How to make 1 Million get request with golang concurrency in low end windows PC


(Md Ariful Islam Protik) #1

My code works fine when my ip.txt file has 3K lines. When i increase lines i tried with 50K lines, What means I want to make 50K http get request concurrently. But I am getting :

SOCKET: Too many open files 

I tried many solutions. I tried minimizing go rutine count but still getting same error. My code:

const (
    // this is where you can specify how many maxFileDescriptors
    // you want to allow open
    maxFileDescriptors = 1000
)
var wg sync.WaitGroup

// Final Literation
func main() {
    file, err := os.Open("ip.txt")
    if err != nil {
        log.Fatal(err)
    }
    defer file.Close()
    outfile, err := os.Create("urls.txt")
    if err != nil {
        log.Fatal(err)
    }
    defer outfile.Close()
    results := make(chan []string, maxFileDescriptors)
    go func() {
        for output := range results {
            for _, url := range output {
                fmt.Fprintln(outfile, url)
            }
        }
    }()

    scanner := bufio.NewScanner(file)
    for scanner.Scan() {
        wg.Add(1)
        go Grabber(scanner.Text(), results)

    }
    wg.Wait()
    close(results)

    if err := scanner.Err(); err != nil {
        log.Fatal(err)
    }
}

Grabber() just Does send request parse data return list of strings to its channel. Any solutio? How to make it work without changing ulimit. Which i dont know how to change ulimit on windows. :sob::sob:

func Grabber(ip string, results chan []string) {
	defer wg.Done()
	var output []string
	if ip == "" {
		return
	}
	page := 1
	for page < 251 {
		client := &http.Client{}
		req, err := http.NewRequest(
			http.MethodGet,
			fmt.Sprintf(
				"http://www.bing.com/search?q=ip:%s+&count=50&first=1",
				url.QueryEscape(ip),
			),
			nil,
		)
		if err != nil {
			fmt.Println(err.Error())
		}
		req.Header.Set("User-Agent", "Mozilla/5.0 (Windows NT 6.1; rv:57.0) Gecko/20100101 Firefox/57.0")
		res, err := client.Do(req)
		if err != nil {
            fmt.Println("Invalid Request")
            return
		}
		defer res.Body.Close()
		body, err := ioutil.ReadAll(res.Body)
		if err != nil {
			fmt.Println("Couldn't Read")
		}
		re := regexp.MustCompile(`<h2><a href="(.*?)"`)
		links := re.FindAllString(string(body), -1)
		if links != nil {
			for l := range links {
				o := strings.Split(links[l], `"`)
				d := strings.Split(o[1], "/")
				s := d[0] + "//" + d[2]
				if !stringInArray(s, output) {
					output = append(output, s)
				}
			}
		}
		page = page + 50
	}
	results <- output
	for _, links := range output {
		fmt.Println(links)
	}
}

(Qi Yin) #2

I never think that there are more goroutine that can make the program run faster.

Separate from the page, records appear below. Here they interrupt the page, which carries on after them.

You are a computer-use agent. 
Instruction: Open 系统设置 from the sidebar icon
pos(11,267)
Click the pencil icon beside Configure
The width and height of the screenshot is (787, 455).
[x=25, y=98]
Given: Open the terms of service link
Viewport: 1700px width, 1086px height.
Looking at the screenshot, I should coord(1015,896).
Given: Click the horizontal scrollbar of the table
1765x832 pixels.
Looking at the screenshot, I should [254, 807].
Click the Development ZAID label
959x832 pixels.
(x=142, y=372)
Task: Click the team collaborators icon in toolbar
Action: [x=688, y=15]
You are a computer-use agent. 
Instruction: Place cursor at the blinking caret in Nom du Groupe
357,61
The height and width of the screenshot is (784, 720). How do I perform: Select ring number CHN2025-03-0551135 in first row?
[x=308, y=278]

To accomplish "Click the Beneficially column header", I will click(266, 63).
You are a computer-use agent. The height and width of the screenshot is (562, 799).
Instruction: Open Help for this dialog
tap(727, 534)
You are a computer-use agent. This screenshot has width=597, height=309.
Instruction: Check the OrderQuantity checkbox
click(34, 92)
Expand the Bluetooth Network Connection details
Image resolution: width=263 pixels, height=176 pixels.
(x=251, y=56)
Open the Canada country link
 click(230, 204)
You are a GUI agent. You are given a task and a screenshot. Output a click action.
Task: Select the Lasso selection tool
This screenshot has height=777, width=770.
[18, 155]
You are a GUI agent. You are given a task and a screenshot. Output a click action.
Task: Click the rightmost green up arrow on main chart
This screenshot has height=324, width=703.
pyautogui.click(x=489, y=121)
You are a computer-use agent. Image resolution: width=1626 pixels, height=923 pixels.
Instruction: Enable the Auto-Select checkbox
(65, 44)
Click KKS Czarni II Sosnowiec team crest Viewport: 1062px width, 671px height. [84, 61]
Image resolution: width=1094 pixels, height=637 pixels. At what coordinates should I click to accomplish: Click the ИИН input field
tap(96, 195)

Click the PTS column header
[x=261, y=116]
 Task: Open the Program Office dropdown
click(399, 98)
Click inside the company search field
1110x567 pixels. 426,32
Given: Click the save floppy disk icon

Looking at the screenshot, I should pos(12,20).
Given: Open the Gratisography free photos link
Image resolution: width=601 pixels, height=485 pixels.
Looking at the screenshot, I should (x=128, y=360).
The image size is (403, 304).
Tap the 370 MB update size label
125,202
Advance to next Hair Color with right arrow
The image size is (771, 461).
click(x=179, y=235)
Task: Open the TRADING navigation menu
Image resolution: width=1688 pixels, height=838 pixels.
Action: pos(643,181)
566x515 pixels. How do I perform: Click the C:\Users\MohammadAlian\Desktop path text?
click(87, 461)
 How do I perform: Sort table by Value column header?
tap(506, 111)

Our hardware resources are limited. In pure CPU computing programs, I expect my goroutine not to exceed the number of CPU logic cores too much. The closer it is, the better. This will reduce the context switching of the CPU and maintain faster computing.

When I need to deal with a large number of IO, I expect more goroutine so that the CPU can switch to other tasks when IO is blocked. According to IO latency, we should selectively keep the number of goroutine. For example, if I request a web page with a delay of 1 second on an 8-core server, I will generally start 50-100 goroutine for processing tasks, which makes most of the CPU in the processing program Logic instead of context switching or IO.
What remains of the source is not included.